____ RECORDS FOR THIS EXERCISE
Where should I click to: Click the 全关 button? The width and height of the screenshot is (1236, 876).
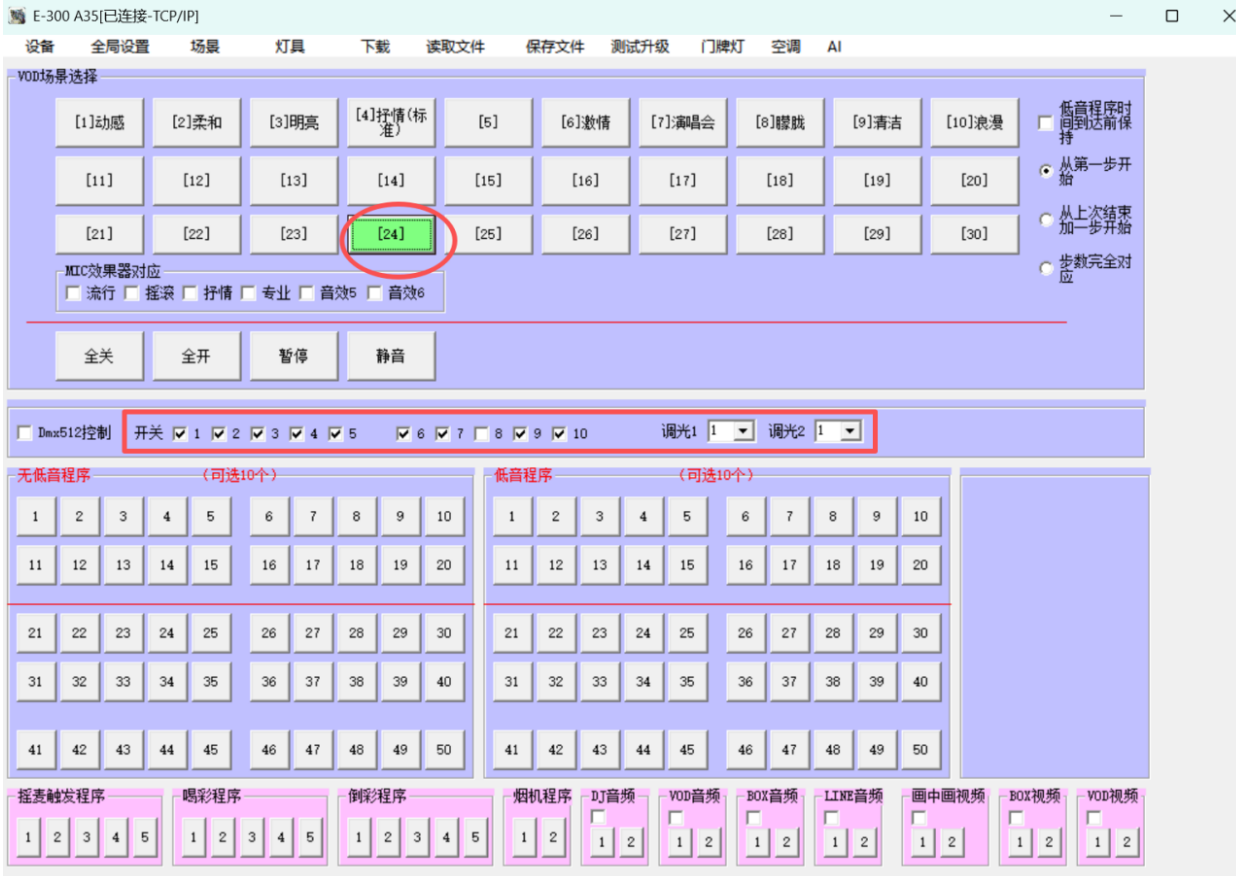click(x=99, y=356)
________
____ RECORDS FOR THIS EXERCISE
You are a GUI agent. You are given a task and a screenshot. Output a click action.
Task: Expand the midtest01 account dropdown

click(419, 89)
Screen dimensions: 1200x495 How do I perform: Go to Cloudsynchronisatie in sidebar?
________
**TASK ITEM**
As the answer, set down only the lines from the data above between the one holding "Task: Expand the midtest01 account dropdown" and the one holding "Screen dimensions: 1200x495", inclusive, exactly as they read.

**ANSWER AREA**
Task: Expand the midtest01 account dropdown

click(419, 89)
Screen dimensions: 1200x495 How do I perform: Go to Cloudsynchronisatie in sidebar?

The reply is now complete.